- **INSTRUCTIONS TO FOLLOW**: Copy the material below word for word, starting at its first line and ending with the line that contains "pyautogui.click(x=358, y=165)".

- **RECORDS FOR THE EXERCISE**:

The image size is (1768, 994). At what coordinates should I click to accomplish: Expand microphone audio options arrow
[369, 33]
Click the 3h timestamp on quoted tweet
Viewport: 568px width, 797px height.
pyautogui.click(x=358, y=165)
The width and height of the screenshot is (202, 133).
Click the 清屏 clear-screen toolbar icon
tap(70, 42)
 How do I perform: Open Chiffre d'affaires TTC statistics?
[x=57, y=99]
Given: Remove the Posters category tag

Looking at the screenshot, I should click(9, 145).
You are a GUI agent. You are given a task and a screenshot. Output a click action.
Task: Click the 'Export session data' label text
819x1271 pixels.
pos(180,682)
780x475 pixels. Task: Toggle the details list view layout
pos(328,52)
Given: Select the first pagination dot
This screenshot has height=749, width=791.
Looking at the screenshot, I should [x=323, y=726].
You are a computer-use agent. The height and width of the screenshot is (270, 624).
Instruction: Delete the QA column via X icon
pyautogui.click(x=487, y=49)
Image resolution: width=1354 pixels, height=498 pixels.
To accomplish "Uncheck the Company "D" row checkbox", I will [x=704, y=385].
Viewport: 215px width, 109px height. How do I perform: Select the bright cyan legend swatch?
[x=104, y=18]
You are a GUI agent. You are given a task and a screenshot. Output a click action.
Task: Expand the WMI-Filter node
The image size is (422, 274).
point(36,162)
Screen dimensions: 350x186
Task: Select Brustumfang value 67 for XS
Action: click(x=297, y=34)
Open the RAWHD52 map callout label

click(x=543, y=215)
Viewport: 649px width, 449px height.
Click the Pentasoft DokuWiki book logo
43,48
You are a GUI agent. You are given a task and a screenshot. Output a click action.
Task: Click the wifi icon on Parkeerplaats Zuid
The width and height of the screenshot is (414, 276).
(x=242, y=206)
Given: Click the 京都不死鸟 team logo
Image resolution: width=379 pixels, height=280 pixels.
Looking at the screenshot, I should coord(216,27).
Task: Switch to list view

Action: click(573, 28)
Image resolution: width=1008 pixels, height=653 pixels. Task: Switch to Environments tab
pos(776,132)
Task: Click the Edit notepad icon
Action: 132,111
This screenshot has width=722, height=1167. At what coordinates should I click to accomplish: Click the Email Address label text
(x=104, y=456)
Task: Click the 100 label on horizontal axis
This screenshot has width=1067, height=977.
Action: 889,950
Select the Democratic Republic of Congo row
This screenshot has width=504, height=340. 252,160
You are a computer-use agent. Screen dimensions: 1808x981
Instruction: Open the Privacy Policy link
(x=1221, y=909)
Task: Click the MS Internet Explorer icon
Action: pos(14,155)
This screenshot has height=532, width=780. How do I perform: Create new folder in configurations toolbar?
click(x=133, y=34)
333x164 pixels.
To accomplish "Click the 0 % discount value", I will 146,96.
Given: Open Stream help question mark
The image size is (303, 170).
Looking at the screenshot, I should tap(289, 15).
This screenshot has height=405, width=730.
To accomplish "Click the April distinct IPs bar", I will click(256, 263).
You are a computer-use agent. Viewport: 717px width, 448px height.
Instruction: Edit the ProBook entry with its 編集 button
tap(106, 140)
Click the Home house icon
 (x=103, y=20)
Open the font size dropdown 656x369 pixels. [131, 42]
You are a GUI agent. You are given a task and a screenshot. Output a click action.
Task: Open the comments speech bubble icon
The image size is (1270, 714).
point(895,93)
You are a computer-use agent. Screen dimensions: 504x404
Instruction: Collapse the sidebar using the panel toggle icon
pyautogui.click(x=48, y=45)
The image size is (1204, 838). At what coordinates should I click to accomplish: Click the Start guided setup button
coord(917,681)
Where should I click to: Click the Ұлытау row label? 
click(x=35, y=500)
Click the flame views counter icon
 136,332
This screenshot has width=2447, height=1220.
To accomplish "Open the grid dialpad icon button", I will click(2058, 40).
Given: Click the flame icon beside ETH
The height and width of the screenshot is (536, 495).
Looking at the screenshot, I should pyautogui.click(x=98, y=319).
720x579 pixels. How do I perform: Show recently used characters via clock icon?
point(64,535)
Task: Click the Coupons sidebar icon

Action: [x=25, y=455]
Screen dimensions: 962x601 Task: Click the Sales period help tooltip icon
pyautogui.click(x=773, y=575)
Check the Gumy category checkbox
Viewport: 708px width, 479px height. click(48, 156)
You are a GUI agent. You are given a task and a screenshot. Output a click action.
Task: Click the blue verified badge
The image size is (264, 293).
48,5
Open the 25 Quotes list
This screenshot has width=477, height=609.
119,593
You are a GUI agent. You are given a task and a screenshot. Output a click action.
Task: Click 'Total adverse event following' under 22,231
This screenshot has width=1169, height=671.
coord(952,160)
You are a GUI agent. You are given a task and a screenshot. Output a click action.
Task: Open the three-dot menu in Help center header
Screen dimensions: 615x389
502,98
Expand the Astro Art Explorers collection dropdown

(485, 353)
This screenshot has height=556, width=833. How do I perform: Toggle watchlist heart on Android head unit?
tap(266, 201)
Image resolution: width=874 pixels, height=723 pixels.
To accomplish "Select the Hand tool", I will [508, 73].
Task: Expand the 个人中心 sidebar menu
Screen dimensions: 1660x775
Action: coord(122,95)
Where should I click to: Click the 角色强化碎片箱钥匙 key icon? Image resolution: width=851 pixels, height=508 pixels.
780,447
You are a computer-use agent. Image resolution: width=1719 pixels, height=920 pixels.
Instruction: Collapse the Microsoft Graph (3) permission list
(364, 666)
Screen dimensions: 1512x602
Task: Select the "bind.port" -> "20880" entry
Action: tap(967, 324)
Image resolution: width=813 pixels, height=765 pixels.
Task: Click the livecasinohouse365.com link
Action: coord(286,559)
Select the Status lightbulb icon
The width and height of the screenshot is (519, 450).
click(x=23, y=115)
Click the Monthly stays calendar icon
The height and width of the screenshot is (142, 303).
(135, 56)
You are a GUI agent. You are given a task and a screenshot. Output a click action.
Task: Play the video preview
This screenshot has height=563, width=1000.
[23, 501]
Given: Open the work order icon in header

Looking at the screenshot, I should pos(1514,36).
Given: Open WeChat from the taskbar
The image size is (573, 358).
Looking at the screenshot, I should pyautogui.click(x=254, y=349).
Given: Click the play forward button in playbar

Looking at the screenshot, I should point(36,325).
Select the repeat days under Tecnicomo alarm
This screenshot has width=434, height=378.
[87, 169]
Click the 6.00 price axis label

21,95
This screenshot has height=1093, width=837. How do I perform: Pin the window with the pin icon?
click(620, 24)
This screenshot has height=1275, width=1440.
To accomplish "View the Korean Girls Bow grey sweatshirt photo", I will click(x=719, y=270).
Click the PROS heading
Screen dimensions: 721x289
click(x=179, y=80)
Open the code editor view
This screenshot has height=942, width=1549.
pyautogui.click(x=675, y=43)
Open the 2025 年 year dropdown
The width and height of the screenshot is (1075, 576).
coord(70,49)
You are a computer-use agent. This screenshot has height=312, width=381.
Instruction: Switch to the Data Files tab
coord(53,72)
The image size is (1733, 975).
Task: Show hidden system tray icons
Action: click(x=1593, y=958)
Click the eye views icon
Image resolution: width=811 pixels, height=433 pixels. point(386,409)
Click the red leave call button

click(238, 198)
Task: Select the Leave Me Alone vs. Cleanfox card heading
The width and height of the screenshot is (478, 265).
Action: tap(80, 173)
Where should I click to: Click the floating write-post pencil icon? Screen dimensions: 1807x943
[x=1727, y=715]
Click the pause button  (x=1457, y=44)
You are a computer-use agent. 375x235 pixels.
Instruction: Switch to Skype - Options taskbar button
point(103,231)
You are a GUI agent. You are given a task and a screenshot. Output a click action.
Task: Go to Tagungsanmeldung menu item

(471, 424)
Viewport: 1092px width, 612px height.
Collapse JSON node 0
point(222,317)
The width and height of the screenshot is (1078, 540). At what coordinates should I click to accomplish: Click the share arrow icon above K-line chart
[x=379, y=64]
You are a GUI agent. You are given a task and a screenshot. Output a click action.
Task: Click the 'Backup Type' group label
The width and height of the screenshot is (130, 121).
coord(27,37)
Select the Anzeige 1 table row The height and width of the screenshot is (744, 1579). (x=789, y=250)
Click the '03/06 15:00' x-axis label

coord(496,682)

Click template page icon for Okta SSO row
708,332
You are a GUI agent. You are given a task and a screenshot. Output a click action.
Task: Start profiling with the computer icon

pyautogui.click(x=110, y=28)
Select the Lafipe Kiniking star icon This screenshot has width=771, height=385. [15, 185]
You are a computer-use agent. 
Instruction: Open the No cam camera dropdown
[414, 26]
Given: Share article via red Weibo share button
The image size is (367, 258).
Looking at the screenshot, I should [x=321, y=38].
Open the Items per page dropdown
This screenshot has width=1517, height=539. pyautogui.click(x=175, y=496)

- **EXERCISE ANSWER**:
The image size is (1768, 994). At what coordinates should I click to accomplish: Expand microphone audio options arrow
[369, 33]
Click the 3h timestamp on quoted tweet
Viewport: 568px width, 797px height.
pyautogui.click(x=358, y=165)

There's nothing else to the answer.